キュロスの一太刀がドフラミンゴの首を切り落とした。間違ってもその生首に当たらないよう、身を翻してローの元へ一直線に飛ぶ。

「リバー…!!」
「一角天馬!!いつの間にここまでッ」

さっきローの頭を叩いていた女が銃口を向けてきた。女の顔を見ると怒りやら何やら泥のような感情が渦巻いて、何も言葉を発せないままそのこめかみを武装色で覆った脚で殴り飛ばした。衝撃で浮いた身体を蹴り上げ、腹に思いきり足底を沈める。床に伏したその腕を苛立ちを込めて何度も踏みつけた。よしローを叩いた手首の骨は確実に砕いた。

「おいリバー、来い!そんな奴ほっとけ!!」
「ロー…!!」

張り詰めた声に呼ばれて、殺す間も惜しくローを振り返る。ああ、傷だらけだ。なんであんたがそんなに血を流さなきゃなんないんだろう。なんで、なんで。
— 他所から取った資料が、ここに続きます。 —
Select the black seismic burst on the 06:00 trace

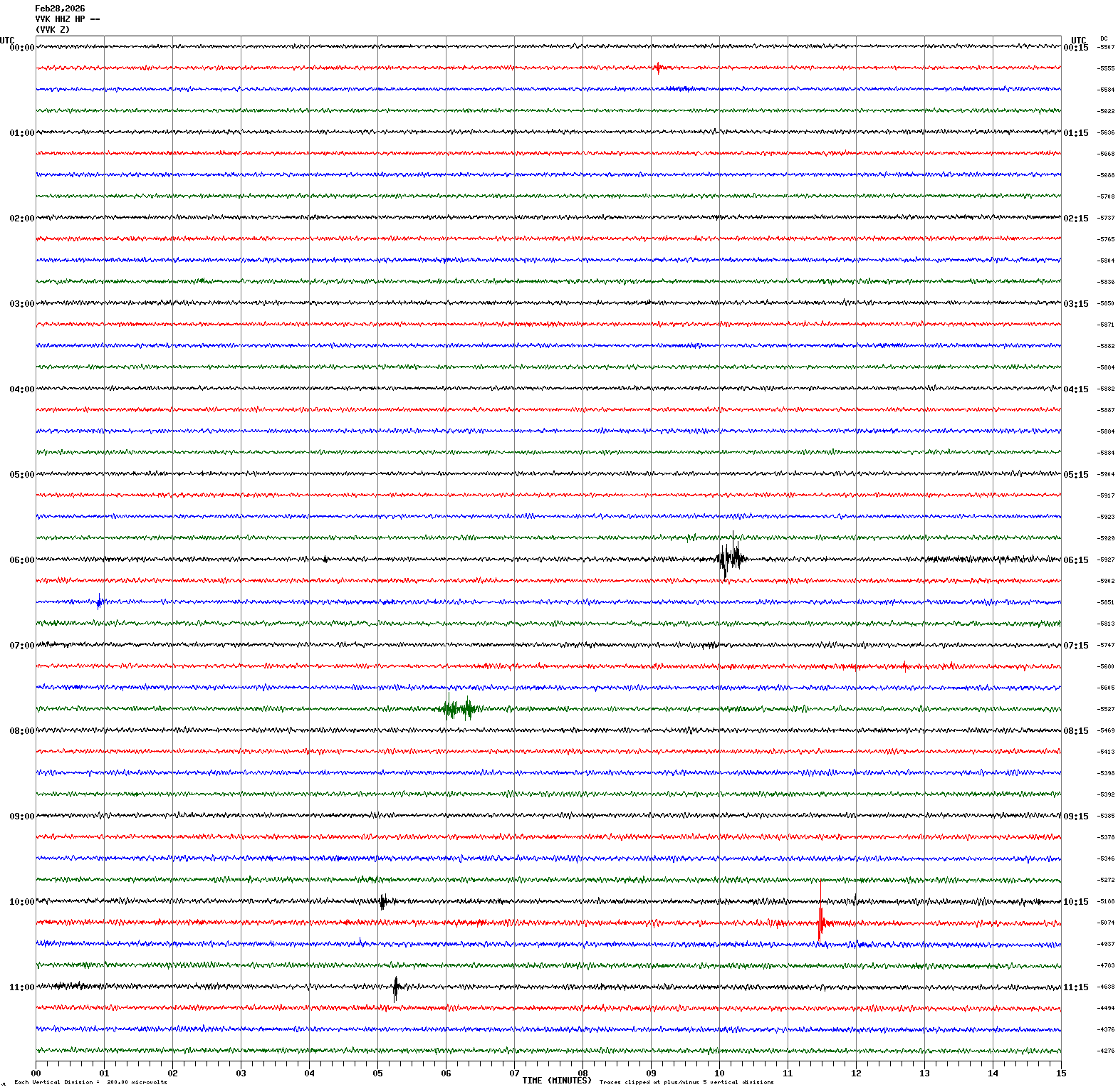click(x=731, y=558)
言葉にならない思いを飲み込み翼を仰ぎ、一気にそのハートを形作った椅子の傍に着地して、ローの肩に勢いよく腕を回した。太ももに跨って顔を覗き込むと、両手を拘束されたローはおれの額に自分の額をすり寄せて応えてくれた。

「リバー、お前どうやって……」
「工場にはロボ達が向かってるから安心して。……勝手に助けに来てごめん。やっぱおれ、あんたを1人になんてできねェ」
「──顔色が悪ィ」
「あんたに言われたくねェよ」
「何処から出血した?……腹か?くそ最悪だ…またお前に傷が増えた…」

抱きついて密着しているせいか、血の滲んだ腹に気がついたらしい。いや普通それだけじゃ分かんねぇと思うけどやっぱローは誤魔化せない。背後ではキュロスがファミリー相手に大立ち回りしているってのに、どうしても離れがたかった。

「おい、早く診せろ。処置は…」
「ちょっと撃たれただけ。あんたの方がやばいとこ撃たれてたろ」
「……ああそうか…あん時意識が飛んじまってたが、お前も撃たれてたのか…!鉛玉は…鉛玉はどうした?まだ身体ん中か?」
「大丈夫。一応医者に処置はしてもらった」
「───医者?」
「町のな。ロロノアが連れてってくれて」

そうか、と呟いたローは何とも言い難い表情をして、それからすぐに頭を振った。喧騒に紛れて額に唇が押し当てられて、瞼に、頬に、労わるように唇が触れていった。最後に唇の薄皮に一瞬ローの唇が押し当てられて、すぐに離れていく。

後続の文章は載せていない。